The Kapampangan (Pampanggo, Pampango, Capampangan, Pampangueño, Pampangan) are one of the largest ethnic groups of the country, generally occupying the land about the flood plains and marshes of the Pampanga River of Central Luzon. Hemmed in by the Zambal to the east, the Pangasinan to the north, and the Tagalog to the south and northeast in a land that is not segmented by highly textured topography, they have managed to maintain a distinctive language that has some affinity with Sambal. It may be noted that Sambal, on the other hand, is genetically related with the Sinaunang Tagalog of Tanay, Rizal. The populations are dense in the urbanized centers of Angeles City (174,962), San Fernando (139,342), Lubao (92,123), Mabalacat (92,778), and many other areas, with an estimated aggregate of some 2,864,949 (NSO 1990).

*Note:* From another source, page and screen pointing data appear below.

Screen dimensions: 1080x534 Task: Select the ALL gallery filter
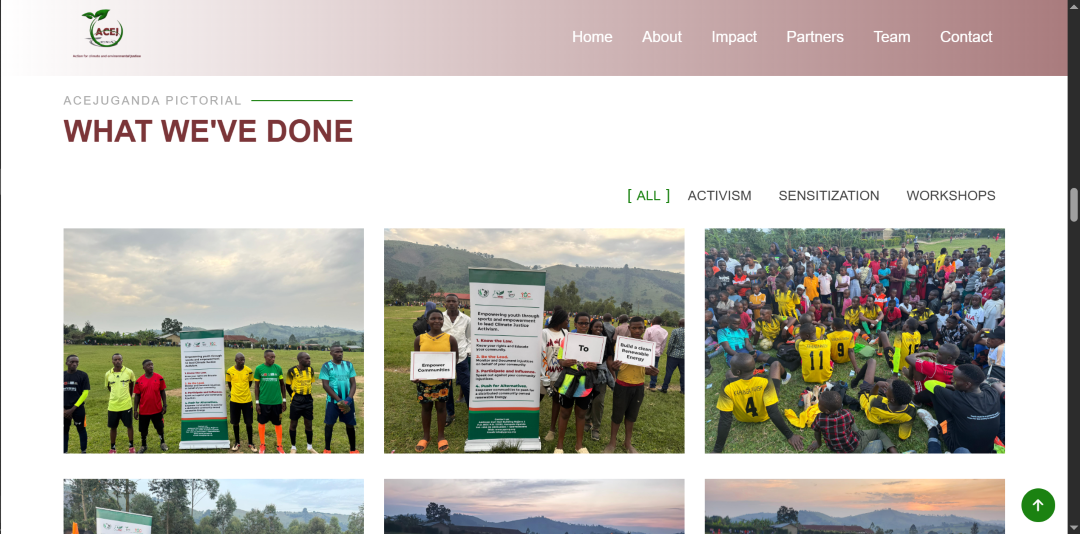[648, 196]
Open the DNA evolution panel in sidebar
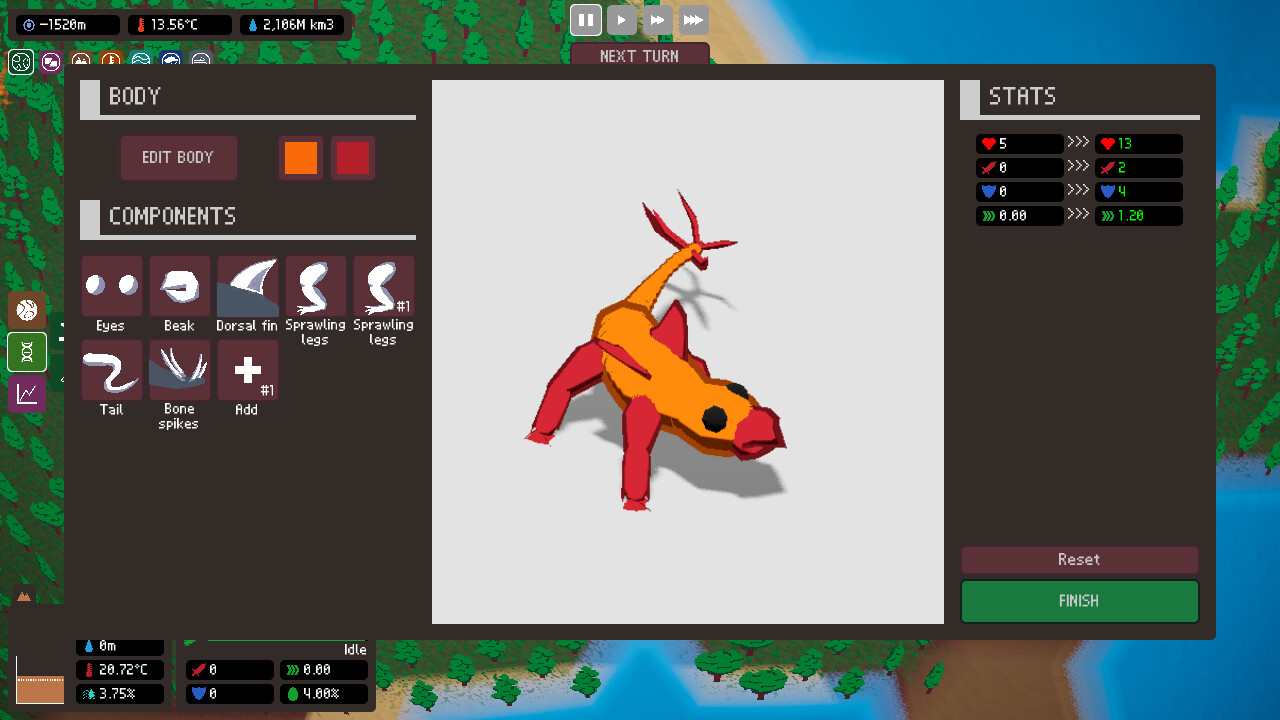This screenshot has height=720, width=1280. [x=27, y=352]
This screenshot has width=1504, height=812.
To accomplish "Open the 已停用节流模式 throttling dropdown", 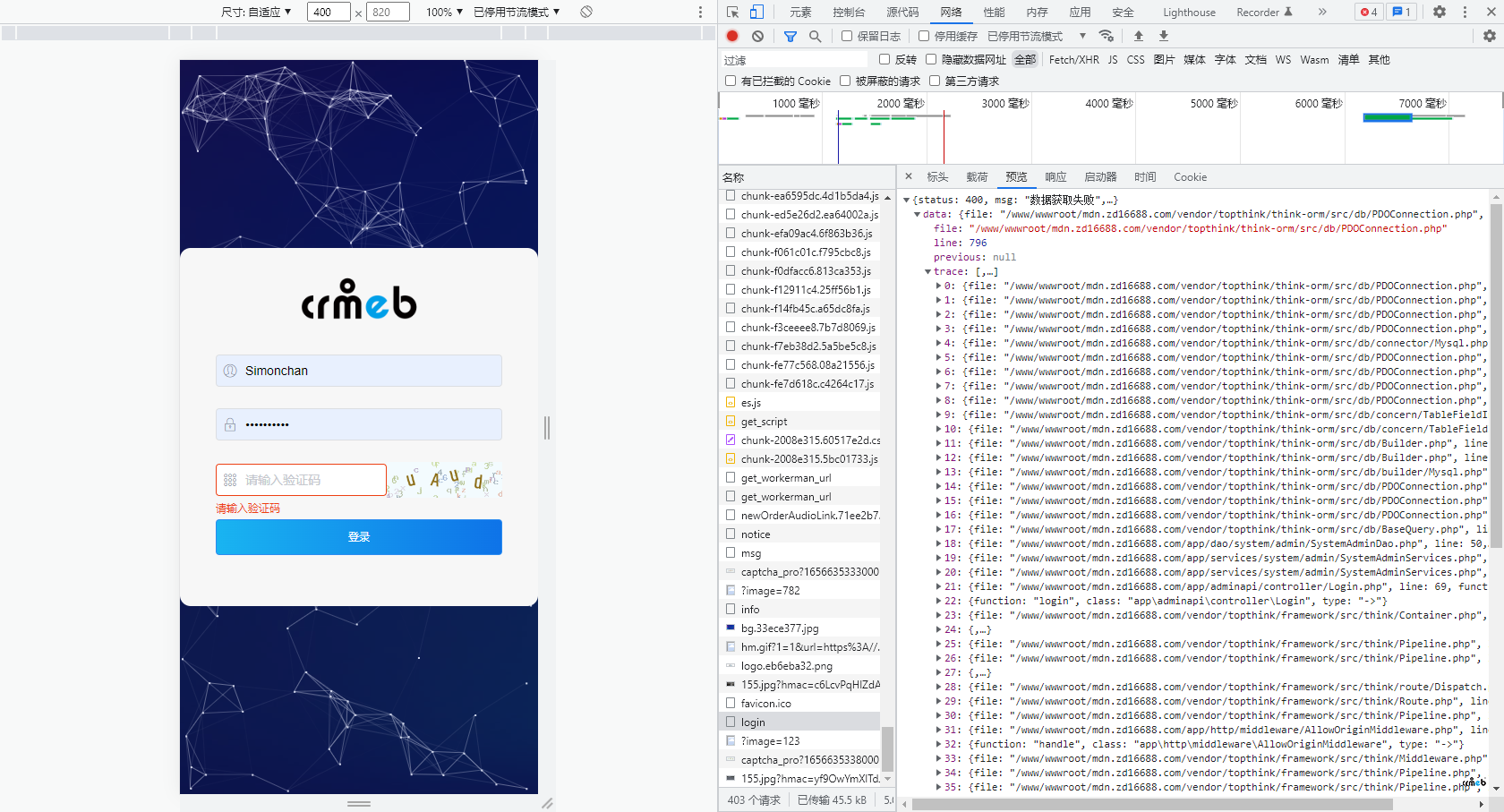I will click(1037, 36).
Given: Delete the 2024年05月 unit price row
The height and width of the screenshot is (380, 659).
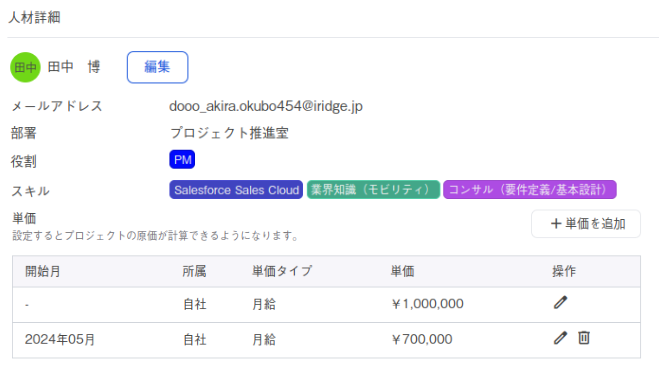Looking at the screenshot, I should point(584,338).
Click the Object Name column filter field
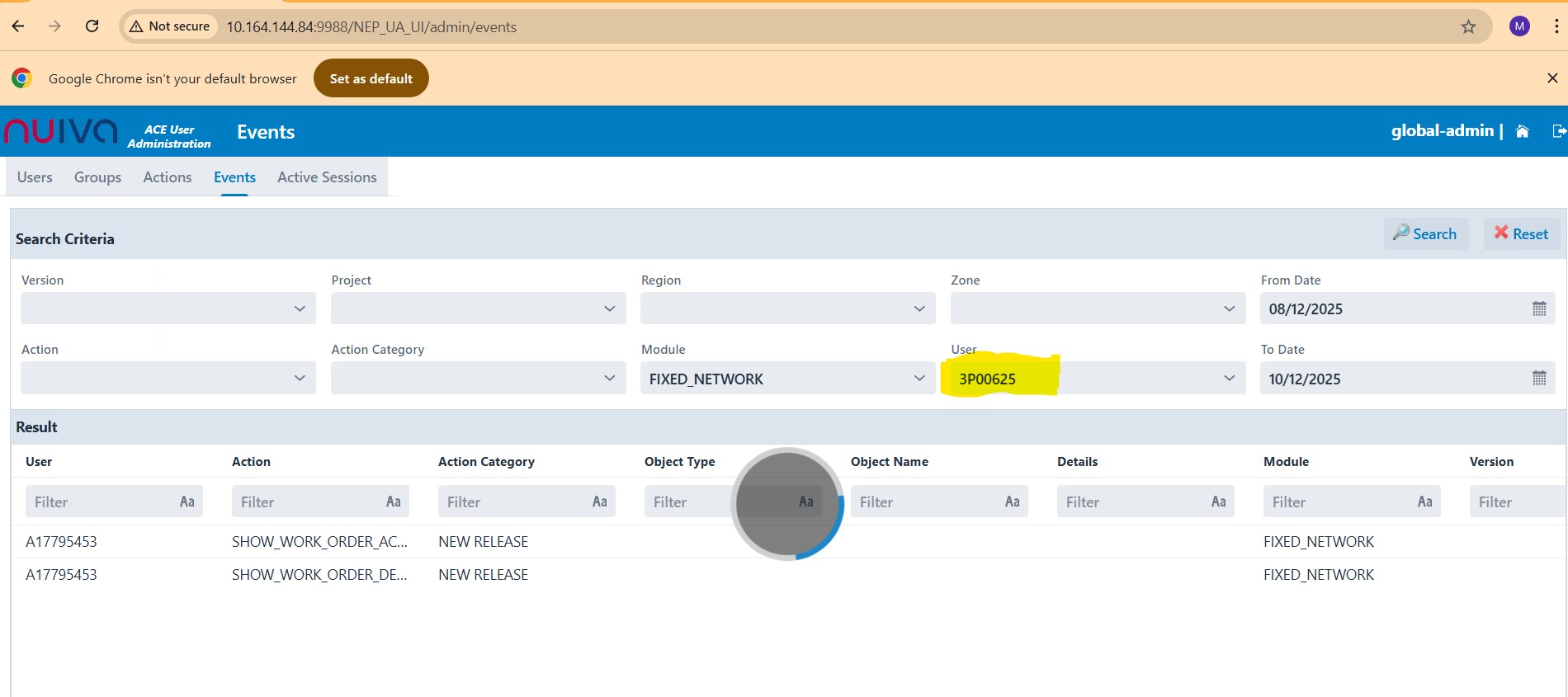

Their agriculture is based on intensive wet rice cultivation, their land being situated in the rice bowl of Central Luzon, with extensive flood plains watered by the Pampanga River, especially the Candaba swamps, the southern part of the province of Pampanga is noted for its fishing industry. The vast flatlands are planted to rice and sugar cane. Woodcraft is highly developed especially in Betis where the most skillful of wood carvers could be found; other areas are known for mat-making, pastries, and various preserved meats.
The people are known for their culinary talents. Deeply mainstream, the Kapampangan are foremost entrepreneurs and national leaders.